Je hebt vee en je hebt vee. De ene soort is dierlijk, de andere menselijk. De laatste is beestachtiger dan de eerste.
Mijn kat ligt lekker te slapen op de bank. Waarom eten we die niet vanavond? De gedachte aan wat het vergt om zover te komen laat me huiveren. Ik ben geen vegetariër, eet vanavond runderrollade. Met minder zout.
Mijn opa had een boerderij. Het slachten van een kip of een konijn was voor mij iets heel gewoons.
Ik ga niet de discussie met je aan of je al dan niet vlees zou moeten eten. Als je vindt van niet, prima. Wat ik bijzonder vind is het afwijzen van vlees en het wel eten of drinken van bijvoorbeeld eieren en (geiten)kaas en melk. Om die te produceren moeten er kippen/hanen, geitjes en kalfjes geboren worden. De mannelijke exemplaren verdwijnen op een ‘onprettige’ wijze in het handelscircuit, of worden gelijk afgemaakt. Daar ga je met je vegetarische bedoelingen.
Wat dan wel? Daar kan ik je niet het ultieme antwoord op geven.
Dat heeft met ethiek van doen. Daar begint het verschil van mening. Daarmee vind ik niet gezegd dat je dieren alles maar aan mag doen, zolang er geld mee verdiend kan worden. Geld zet ethiek vaak behoorlijk onder druk.

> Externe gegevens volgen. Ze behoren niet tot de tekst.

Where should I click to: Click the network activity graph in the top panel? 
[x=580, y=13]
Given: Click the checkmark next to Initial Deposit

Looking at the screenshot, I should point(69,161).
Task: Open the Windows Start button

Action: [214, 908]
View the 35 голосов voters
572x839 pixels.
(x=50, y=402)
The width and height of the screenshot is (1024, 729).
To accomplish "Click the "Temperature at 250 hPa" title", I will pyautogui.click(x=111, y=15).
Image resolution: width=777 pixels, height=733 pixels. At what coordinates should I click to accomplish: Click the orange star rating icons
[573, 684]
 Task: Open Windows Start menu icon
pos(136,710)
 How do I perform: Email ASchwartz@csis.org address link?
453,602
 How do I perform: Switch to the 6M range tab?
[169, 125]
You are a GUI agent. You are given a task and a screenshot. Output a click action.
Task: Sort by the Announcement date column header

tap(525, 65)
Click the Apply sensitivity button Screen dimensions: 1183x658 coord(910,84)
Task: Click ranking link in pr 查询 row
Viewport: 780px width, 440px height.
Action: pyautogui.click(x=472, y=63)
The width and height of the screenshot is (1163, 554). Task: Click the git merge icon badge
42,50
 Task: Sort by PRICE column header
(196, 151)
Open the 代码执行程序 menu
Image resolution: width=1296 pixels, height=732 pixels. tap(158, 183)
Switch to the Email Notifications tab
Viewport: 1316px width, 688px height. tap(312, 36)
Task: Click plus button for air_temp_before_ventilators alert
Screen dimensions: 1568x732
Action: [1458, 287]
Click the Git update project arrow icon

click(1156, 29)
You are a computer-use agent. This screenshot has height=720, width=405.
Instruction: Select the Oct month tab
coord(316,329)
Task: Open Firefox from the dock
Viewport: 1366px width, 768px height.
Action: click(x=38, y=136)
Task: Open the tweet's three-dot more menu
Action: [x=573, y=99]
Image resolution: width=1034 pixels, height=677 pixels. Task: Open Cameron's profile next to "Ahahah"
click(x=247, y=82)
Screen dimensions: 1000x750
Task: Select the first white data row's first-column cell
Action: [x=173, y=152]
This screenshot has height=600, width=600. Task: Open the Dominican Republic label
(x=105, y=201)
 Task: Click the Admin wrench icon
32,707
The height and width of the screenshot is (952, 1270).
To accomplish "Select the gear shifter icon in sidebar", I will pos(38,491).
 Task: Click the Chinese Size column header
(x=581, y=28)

Ik denk dat mijn opa zou gruwen van de manier waarop nu vee wordt gehouden. Ik weet net zoals jij dat het anders kan. En dat gebeurt gelukkig ook. Alleen nog veel te weinig. Dat komt door de enorme financiële belangen. De belanghebbenden verweren zich uit alle macht. Ze hebben namen van supermarkten, zuivelbedrijven en vleesverwerkers. En daar gaat nóg een hele wereld achter schuil. Niet alleen de agrarische.
In ons land is er ook een groot politiek (lees financieel) belang. Als vertegenwoordigers van de minder ethische industrie een partij hooghouden dan wordt het eenvoudiger. Eenvoudiger om je ethische principes overboord te zetten. Om je met drogredenen of regelrechte leugens vrij te pleiten. Geloof (het) of niet.
Check naar eens waar jouw partij voor staat. En vergelijk het met waar je eigen ethisch kompas zegt dat het noorden ligt.
Je mag er zelf over nadenken. Ik vind zelfs dat je erover na móet denken. Tenminste als je een ethische omgang met dieren belangrijk vindt. Ik stem op een partij die naar mijn mening best nog meer aan dierenwelzijn kan doen. Dat laat ik ze weten. Zo werkt het.
Nog even over dat andere vee. Het stemvee. Dat ben ik en dat ben jij.